Behavior therapies for urge incontinence include bladder training and pelvic floor muscle (Kegel) exercises. Bladder training (i.e., learning to hold urine longer and longer between voids) can be more effective than medications, such as oxybutynin, and improves incontinence in more than 50 percent of patients.
This is a procedure which involves inserting a small scope into the bladder for evaluation of blood in the urine, and for evaluation of the inside of the bladder. A flexible fiberoptic scope is used for cystoscopies. This allows us to perform cystoscopies with the patient lying back without being in stirrups. It is also much more comfortable than using the older, rigid cystoscopes.

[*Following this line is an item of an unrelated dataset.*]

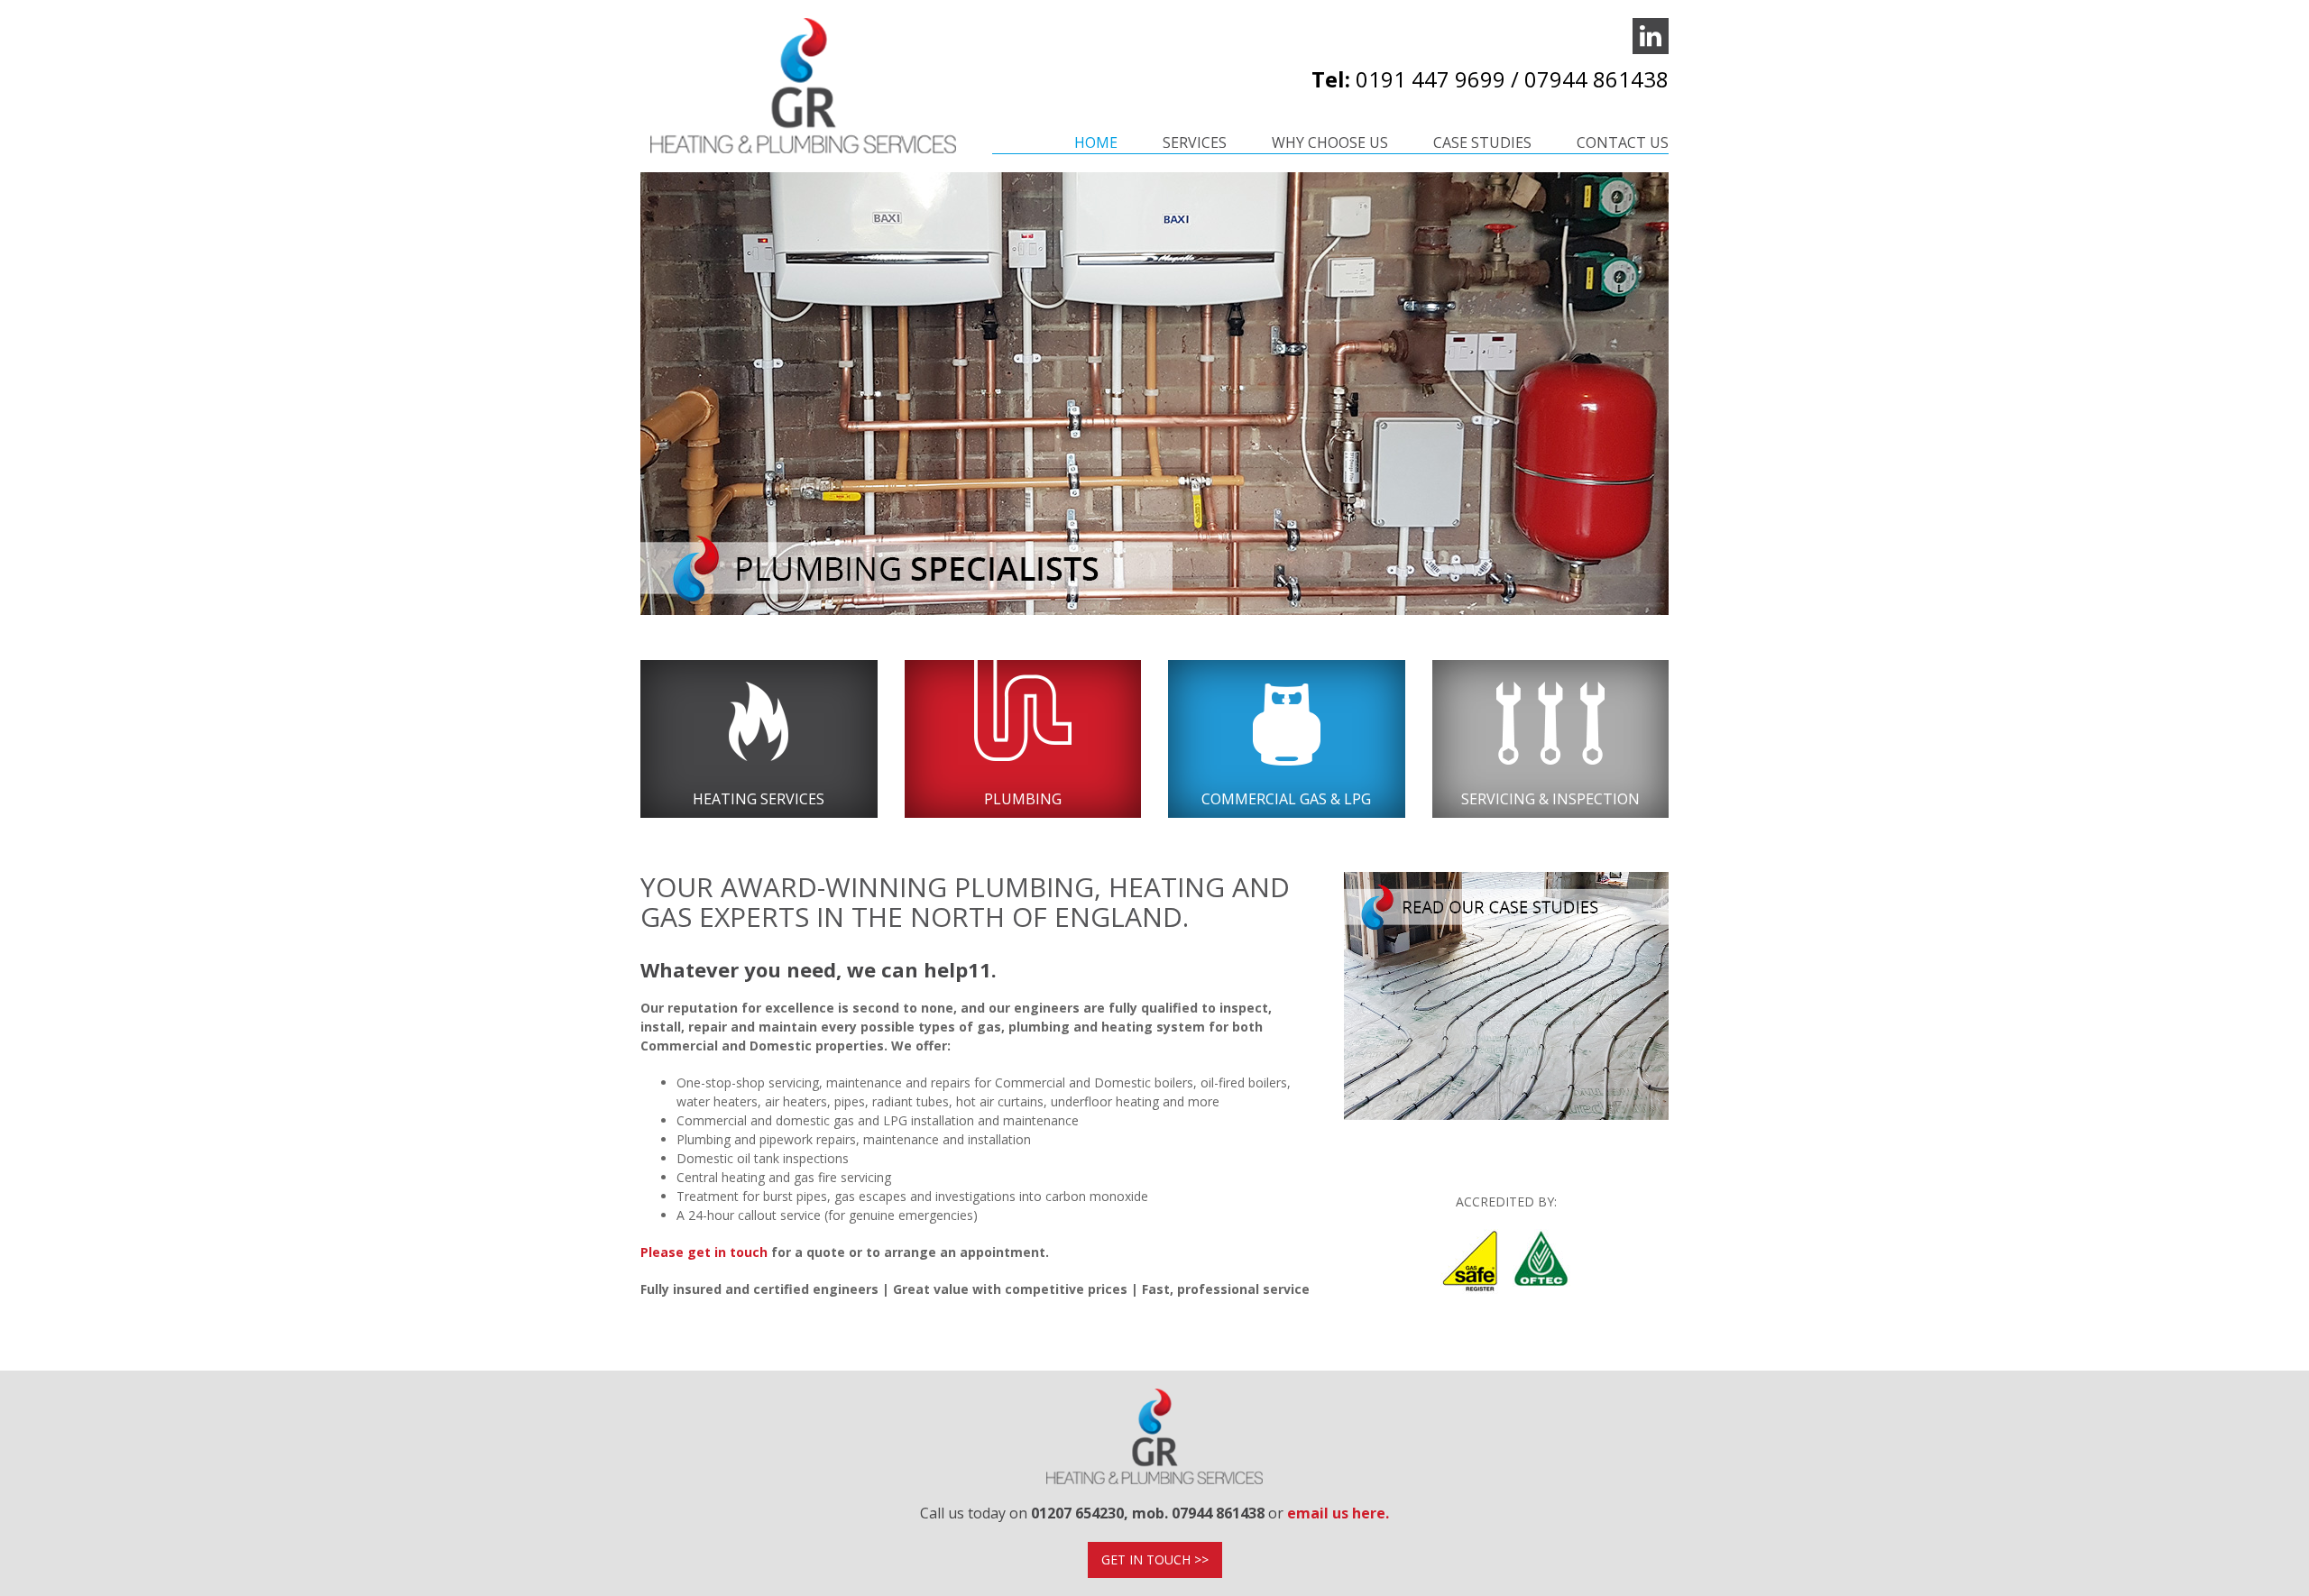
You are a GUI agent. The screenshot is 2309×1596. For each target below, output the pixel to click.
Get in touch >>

In females, urodynamic evaluation is performed to check for bladder sensation, stability, and competence of the internal sphincter. These studies help decide if a surgical bladder suspension is required to treat urinary incontinence or whether medication should be used.
Monarc™ Subfascial Hammock
The Monarc Subfascial Hammock treats female stress urinary incontinence by placing a narrow strip of mesh in your body to support the urethra. The Monarc uses what is called a transobturator approach to place the supportive mesh. The transobturator approach avoids the retropubic space, the area of loose connective tissue between the bladder, pubic bone and abdominal wall. With this approach, narrow mesh carriers are passed through an area near the groin at the obturator of the pubic bone. The mesh is then attached and pulled into place under the urethra.
Once placed, the hammock cradles your urethra and gives it a point of support. Most patients are continent immediately following the procedure and can resume normal, non-strenuous activities within a few days.
The Monarc offers several benefits:
•Patients generally recover quickly and experience immediate continence.
•It is minimally invasive and suitable for a wide variety of patients.
•Incisions in the groin area are small.
•Can be used in patients who have retropubic scarring resulting from prior pelvic surgery.
•The hammock can be loosened or tightened during and immediately after the procedure.
The SPARC Sling System treats female stress urinary incontinence by placing a narrow strip of material—called a “sling”—in your body to support the urethra. The SPARC system uses a suprapubic approach in which narrow sling carriers are passed from above the pubic bone to the vagina. The sling mesh then is attached to the carriers and pulled into place.
A self-fixating polypropylene sling cradles your urethra and gives it support during normal daily activities. Most patients are continent immediately following the procedure and can resume normal, non-strenuous activities within a few days.
The SPARC provides many benefits:
•It is an outpatient treatment suitable for a wide variety of patients and can be performed using a minimally invasive approach.
•The sling can be loosened or tightened during and immediately after the procedure.
•Incisions in the abdomen and vagina are small.
•Patients generally recover quickly and experience immediate continence.